The Board concluded that under Versata “our review of the issue of § 101 here is proper” and that “Patent Owner does not provide any authority for its assertion that “[t]he question of whether the challenged claims are directed to statutory subject matter has already been adjudicated by the USPTO, and the USPTO is estopped from allowing the issues to be raised in the present proceeding.”  Finally, the Board “decline[d] to consider Petitioner’s constitutional challenge as, generally, ‘administrative agencies do not have jurisdiction to decide the constitutionality of congressional enactments.’”  See, e.g., Riggin v. Office of Senate Fair Employment Practices, 61 F.3d 1563, 1569 (Fed. Cir. 1995).

In sum, the Board found that “Petitioner has demonstrated that it is more likely than not that the challenged claims of the ’598 patent—claims 3–6, 8–14, 16–25, 27–30, and 32–41—are unpatentable under 35 U.S.C. § 101.”

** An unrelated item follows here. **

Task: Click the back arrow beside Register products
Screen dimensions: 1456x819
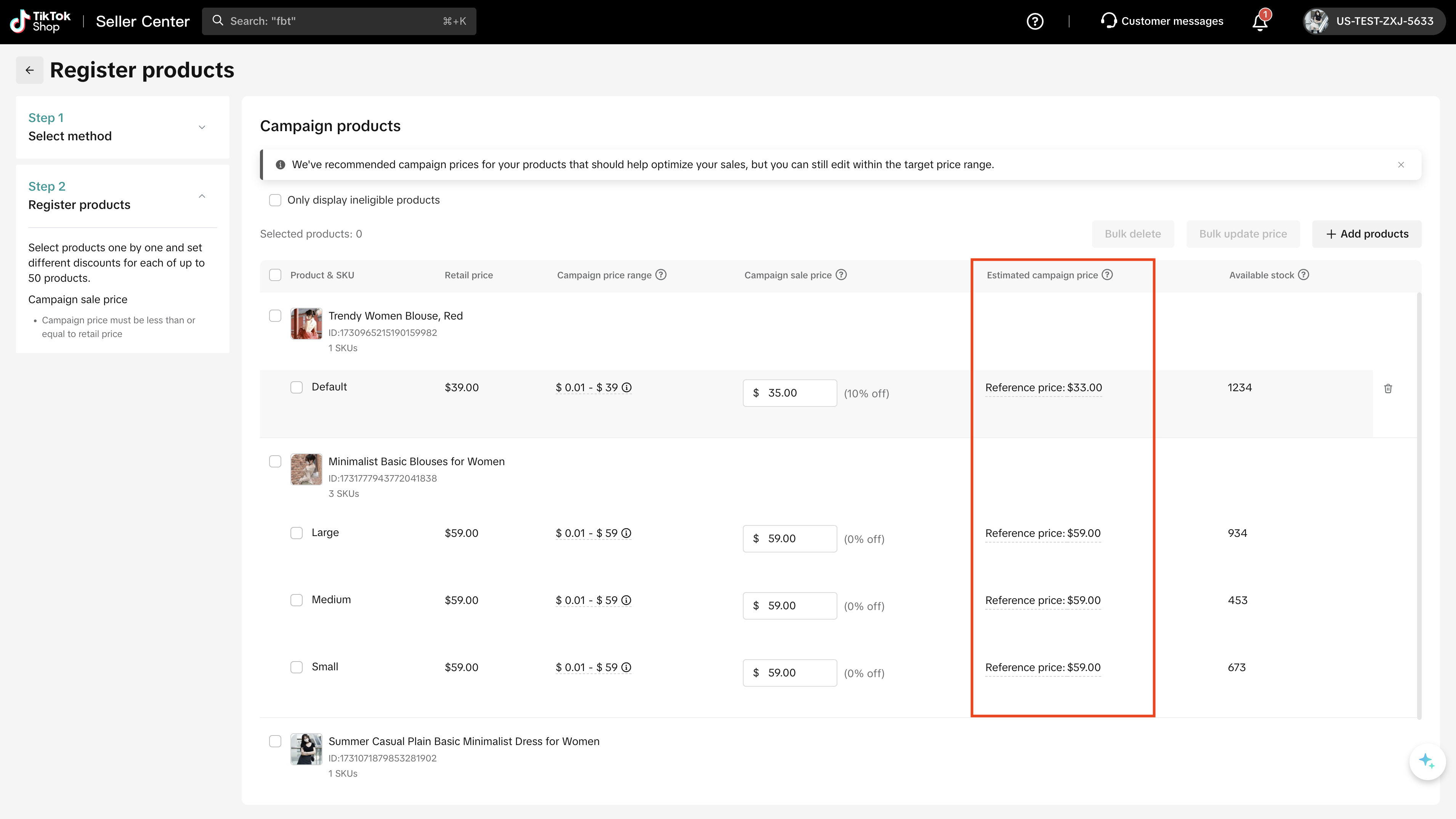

Apple Inc. v. Smartflash LLC, CBM2015-00131
Paper 8:  
Decision on Institution of Covered Business Method Patent Review
November 16, 2015
8,061,598 B2
Jennifer S. Bisk, Rama G. Elluru, Jeremy M. Plenzler, and Matthew R. Clements
Written by:  
Related Proceedings:  Smartflash LLC v. Apple Inc., Case No. 6:15-cv-145 (E.D. Tex.); Smartflash LLC v. Google, Inc., Case No. 6:14-cv-435 (E.D. Tex.); Smartflash LLC v. Apple Inc., Case No. 6:13-cv-447 (E.D. Tex.); Smartflash LLC v. Samsung Electronics Co. Ltd., Case No. 6:13-cv-448 (E.D. Tex.); Smartflash LLC v. Amazon.Com, Inc., Case No. 6:14-cv- 992 (E.D. Tex.); CBM2014-00108; CBM2014-00109 (consolidated with CBM2014-00108); CBM2015- 00017; and additional petitions requesting covered business method patent reviews of related patents.